This is a very common interview questions for product and FANG companies. Even though the problem statement appears to be too simple the actual implementation has some architectural challenges.
Why do we need URL shortening?
URL shortening service or a webservice is used to create shorter/terse aliases for long URLs. We call these shortened aliases as “short links.” Users are redirected to the original URL when they hit these short links.
Short links save a lot of space when displayed, messaged, printed or tweeted or for any other purpose.
Additionally, users are less likely to mistype shorter URLs and thereby avoiding lot of 404’s.
For example, if we shorten the below page through TinyURL:
https://teachyourselfcoding.com/articles/full-stack-master-class-vanilla-javascript-react-angular/
we get
https://tinyurl.com/y5vrhsln
A shortened URL is a combination of
- Numbers (0-9)
- Characters (a-Z)
- And usually length around 7 to 8 characters
Functional Requirements
Our URL shortening system should meet the following functional requirements.
- Given a URL, the service should generate a shorter and unique URL from it. This is called a short link.
- When users access a short link, the service should redirect them to the original link.
- Links can expire after a standard default expiry timespan. Users may optionally be able to specify expiry time.
- Users can optionally be able to create a custom short link for their URL (Note: The custom short link should be unique).
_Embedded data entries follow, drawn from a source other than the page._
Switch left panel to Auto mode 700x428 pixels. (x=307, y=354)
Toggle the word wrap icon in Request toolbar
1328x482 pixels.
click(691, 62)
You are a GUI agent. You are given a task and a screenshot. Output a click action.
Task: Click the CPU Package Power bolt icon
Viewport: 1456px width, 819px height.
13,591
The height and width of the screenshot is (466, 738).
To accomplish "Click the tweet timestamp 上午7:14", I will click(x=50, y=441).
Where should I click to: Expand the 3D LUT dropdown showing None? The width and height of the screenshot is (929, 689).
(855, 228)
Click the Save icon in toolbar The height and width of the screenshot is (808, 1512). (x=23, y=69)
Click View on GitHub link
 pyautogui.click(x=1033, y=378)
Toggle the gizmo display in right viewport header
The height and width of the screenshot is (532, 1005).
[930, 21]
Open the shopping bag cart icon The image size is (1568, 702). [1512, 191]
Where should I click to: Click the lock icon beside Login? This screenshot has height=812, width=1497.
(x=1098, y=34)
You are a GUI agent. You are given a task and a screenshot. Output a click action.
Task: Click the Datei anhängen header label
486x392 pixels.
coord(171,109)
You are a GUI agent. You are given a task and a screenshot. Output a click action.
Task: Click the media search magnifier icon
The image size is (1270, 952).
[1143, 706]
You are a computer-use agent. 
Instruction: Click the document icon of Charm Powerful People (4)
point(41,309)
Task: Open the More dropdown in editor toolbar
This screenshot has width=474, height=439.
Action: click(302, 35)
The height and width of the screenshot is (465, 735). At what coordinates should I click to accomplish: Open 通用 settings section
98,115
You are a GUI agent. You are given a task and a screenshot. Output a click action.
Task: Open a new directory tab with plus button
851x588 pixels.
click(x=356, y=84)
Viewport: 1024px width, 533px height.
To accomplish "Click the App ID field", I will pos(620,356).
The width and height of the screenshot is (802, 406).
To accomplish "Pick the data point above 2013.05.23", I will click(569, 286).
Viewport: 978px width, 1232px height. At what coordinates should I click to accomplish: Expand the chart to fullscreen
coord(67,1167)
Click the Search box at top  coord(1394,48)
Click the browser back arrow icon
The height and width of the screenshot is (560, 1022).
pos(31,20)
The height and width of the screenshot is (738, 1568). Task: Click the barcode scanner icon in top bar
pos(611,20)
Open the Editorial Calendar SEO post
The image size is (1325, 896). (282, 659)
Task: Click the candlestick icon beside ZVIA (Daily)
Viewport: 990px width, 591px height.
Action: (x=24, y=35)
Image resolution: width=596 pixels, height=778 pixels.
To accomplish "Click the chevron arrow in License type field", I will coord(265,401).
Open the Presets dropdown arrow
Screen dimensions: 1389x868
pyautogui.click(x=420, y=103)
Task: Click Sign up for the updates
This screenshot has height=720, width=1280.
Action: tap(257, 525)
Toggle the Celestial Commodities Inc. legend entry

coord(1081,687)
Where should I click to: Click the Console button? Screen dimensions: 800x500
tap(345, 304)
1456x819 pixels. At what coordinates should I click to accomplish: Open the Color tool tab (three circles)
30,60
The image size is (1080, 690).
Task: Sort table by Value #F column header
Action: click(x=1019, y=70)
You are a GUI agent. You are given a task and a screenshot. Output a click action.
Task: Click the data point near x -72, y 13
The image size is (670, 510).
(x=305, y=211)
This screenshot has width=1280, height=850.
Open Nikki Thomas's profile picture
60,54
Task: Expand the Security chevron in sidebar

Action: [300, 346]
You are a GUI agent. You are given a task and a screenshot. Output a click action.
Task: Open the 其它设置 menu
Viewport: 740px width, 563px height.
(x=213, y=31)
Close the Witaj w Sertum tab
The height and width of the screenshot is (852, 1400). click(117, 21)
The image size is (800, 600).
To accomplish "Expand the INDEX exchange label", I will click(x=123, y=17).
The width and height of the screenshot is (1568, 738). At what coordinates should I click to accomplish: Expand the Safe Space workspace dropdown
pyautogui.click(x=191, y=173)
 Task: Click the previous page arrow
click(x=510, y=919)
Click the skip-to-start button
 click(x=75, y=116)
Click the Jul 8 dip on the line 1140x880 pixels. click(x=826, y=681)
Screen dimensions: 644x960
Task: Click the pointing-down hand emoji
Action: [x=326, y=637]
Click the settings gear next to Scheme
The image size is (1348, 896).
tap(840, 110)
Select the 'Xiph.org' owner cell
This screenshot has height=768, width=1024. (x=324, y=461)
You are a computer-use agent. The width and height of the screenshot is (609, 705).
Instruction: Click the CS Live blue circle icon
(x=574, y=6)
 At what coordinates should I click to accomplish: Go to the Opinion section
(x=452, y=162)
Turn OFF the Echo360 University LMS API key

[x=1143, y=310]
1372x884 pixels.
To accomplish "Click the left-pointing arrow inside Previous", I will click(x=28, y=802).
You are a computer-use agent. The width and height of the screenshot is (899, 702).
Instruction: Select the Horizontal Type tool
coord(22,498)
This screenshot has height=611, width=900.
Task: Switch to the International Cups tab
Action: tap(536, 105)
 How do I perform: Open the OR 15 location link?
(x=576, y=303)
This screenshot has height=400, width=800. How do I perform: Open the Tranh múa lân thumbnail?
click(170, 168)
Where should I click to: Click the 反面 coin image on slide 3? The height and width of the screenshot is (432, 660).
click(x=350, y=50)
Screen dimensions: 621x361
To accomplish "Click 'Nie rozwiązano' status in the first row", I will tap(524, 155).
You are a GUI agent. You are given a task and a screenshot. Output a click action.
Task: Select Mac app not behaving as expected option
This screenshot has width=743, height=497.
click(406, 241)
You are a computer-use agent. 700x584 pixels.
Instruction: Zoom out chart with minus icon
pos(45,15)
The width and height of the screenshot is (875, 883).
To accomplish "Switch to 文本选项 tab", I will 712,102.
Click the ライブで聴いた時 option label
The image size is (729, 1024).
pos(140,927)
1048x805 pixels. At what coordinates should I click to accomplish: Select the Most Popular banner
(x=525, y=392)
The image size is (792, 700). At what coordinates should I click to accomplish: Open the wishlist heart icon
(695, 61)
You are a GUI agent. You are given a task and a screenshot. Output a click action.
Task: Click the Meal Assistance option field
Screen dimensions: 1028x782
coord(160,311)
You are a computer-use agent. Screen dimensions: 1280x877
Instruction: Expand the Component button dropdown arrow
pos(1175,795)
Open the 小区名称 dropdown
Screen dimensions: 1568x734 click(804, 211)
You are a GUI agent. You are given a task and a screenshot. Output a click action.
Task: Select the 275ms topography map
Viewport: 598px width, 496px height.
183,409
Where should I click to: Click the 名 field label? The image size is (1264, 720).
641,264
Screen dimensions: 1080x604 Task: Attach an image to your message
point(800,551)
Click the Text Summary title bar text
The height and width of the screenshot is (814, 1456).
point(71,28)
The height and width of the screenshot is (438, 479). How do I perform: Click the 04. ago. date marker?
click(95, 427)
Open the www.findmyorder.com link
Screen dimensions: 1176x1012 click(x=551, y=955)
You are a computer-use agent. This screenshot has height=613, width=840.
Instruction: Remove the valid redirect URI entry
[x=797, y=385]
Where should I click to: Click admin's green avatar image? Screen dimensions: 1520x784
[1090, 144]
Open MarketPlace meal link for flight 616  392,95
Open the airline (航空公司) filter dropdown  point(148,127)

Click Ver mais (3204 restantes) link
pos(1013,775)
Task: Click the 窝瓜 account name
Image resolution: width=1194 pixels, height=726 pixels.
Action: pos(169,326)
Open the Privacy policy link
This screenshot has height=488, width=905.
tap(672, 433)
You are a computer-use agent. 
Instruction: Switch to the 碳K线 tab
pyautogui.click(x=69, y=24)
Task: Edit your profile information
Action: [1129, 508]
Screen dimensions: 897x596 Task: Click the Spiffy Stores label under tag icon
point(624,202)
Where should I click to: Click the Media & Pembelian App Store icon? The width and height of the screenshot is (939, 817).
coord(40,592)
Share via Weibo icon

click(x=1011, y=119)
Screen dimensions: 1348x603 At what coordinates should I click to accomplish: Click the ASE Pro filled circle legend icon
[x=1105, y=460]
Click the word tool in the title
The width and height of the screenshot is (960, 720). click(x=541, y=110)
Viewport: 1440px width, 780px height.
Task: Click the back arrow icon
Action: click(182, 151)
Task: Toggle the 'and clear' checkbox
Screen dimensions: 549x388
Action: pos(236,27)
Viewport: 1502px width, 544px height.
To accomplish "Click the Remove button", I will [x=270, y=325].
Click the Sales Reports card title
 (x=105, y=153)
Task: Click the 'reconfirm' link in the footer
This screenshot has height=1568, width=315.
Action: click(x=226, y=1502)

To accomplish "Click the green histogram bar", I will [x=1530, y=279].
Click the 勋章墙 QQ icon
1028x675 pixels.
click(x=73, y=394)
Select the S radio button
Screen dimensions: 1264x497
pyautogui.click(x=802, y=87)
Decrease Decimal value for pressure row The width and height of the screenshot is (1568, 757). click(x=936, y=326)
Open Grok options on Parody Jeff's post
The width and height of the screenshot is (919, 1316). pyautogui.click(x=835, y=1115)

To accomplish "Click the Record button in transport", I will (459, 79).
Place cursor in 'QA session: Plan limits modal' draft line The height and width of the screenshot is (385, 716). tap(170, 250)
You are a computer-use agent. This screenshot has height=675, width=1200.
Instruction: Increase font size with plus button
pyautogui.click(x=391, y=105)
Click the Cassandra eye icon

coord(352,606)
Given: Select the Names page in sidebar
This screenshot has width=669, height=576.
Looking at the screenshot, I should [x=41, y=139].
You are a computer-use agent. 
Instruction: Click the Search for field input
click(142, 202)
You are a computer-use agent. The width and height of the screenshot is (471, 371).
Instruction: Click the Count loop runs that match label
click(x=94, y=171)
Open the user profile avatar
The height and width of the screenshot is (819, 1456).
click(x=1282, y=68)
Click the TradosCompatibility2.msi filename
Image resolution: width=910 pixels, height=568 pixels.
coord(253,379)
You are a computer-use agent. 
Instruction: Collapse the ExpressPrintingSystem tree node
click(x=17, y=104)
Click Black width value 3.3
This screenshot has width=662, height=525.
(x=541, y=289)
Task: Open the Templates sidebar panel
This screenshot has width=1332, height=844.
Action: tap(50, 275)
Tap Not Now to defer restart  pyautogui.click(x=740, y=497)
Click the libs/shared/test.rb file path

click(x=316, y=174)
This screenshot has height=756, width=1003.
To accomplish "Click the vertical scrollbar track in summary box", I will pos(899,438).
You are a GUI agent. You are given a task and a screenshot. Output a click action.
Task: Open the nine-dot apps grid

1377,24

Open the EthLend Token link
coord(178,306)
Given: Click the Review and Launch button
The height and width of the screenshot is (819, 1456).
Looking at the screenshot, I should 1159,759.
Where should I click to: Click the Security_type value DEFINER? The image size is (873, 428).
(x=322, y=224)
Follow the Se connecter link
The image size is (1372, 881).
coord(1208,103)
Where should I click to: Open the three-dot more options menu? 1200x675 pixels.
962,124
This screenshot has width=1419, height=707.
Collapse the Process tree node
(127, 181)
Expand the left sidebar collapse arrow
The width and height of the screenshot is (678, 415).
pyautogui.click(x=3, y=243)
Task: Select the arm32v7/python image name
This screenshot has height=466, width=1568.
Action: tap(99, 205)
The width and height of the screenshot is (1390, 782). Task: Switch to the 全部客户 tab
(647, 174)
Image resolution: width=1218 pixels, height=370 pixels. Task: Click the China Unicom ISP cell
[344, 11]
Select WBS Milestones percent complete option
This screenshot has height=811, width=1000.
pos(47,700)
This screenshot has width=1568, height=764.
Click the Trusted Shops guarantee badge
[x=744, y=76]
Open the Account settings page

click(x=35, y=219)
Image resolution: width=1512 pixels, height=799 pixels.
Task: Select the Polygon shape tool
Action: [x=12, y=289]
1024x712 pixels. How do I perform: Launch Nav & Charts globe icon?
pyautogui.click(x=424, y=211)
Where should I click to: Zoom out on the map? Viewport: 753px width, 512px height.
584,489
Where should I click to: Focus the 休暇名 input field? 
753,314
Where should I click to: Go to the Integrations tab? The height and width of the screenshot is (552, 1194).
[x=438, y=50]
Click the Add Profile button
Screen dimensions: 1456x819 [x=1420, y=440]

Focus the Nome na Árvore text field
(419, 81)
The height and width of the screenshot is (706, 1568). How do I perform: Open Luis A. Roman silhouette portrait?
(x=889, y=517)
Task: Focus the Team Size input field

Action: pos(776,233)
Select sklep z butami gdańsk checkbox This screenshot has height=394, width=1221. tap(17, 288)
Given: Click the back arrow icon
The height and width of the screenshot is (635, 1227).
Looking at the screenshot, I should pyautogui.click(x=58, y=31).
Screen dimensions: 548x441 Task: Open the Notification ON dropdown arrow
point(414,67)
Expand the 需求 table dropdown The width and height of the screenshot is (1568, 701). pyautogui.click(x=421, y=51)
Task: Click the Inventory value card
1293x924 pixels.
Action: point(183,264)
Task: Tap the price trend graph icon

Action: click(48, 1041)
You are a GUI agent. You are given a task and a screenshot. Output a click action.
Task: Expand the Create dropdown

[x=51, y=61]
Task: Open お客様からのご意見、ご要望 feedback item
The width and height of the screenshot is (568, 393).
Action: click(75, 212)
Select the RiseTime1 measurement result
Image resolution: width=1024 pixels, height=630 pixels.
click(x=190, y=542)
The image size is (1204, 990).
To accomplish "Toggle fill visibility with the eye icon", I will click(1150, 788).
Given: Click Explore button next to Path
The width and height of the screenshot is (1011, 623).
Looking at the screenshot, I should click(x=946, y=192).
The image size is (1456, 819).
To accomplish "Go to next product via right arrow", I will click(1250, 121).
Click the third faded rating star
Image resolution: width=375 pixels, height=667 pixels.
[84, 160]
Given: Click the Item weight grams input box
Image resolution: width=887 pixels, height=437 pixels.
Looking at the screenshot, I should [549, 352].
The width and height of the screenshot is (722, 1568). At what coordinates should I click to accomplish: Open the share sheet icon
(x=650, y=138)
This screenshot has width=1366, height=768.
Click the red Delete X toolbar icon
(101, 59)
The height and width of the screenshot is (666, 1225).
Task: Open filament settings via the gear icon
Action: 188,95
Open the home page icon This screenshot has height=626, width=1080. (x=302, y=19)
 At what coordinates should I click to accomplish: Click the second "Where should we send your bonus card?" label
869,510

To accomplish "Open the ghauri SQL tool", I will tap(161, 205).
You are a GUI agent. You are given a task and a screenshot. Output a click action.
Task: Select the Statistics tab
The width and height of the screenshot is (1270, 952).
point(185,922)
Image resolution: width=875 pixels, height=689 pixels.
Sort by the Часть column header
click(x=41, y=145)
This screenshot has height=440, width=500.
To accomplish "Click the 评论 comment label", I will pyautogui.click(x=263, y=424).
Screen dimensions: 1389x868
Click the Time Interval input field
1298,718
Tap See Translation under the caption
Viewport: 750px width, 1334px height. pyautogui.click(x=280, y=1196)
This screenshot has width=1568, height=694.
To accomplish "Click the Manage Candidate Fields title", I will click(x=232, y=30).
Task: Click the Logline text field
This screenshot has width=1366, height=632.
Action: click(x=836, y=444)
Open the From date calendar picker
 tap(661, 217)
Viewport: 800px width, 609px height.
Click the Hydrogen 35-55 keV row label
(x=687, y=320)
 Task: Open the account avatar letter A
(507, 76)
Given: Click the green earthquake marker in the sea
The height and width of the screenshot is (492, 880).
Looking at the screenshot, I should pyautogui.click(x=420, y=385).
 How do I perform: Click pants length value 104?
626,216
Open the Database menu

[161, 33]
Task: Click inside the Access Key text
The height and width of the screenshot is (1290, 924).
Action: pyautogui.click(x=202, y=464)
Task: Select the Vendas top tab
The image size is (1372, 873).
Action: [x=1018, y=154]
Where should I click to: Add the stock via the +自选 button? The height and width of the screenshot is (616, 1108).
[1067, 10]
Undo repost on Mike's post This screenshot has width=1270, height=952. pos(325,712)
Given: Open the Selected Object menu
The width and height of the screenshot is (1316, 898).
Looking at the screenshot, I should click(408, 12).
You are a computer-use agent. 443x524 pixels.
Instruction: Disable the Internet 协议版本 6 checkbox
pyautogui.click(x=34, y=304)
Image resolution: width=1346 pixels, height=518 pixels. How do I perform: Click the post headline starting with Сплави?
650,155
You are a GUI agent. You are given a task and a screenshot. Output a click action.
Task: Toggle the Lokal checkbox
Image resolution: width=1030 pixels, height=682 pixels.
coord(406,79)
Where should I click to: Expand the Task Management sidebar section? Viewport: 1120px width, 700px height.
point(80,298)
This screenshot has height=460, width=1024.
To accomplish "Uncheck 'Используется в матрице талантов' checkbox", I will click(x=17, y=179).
Non-Functional Requirements
Our URL shortening service should also adhere to the below NFR’s.
- URL redirection should happen with minimal latency.
- The system should be highly available. If the service is down, all the URL redirections will fail.
- URL redirection should happen in real time.
Analytics requirements
Apart from the functional and NFR’s the below analytical requirements are nice to have features.
- How many times a redirection happened?
- REST API end point.
- How many failed redirection happened?
Capacity Planning
The critical factor to consider in this kind of application/service is that the reads will be more than the writes.
We can assume the ratio of read to write as 100: 1. (Or depending on your context you can change this)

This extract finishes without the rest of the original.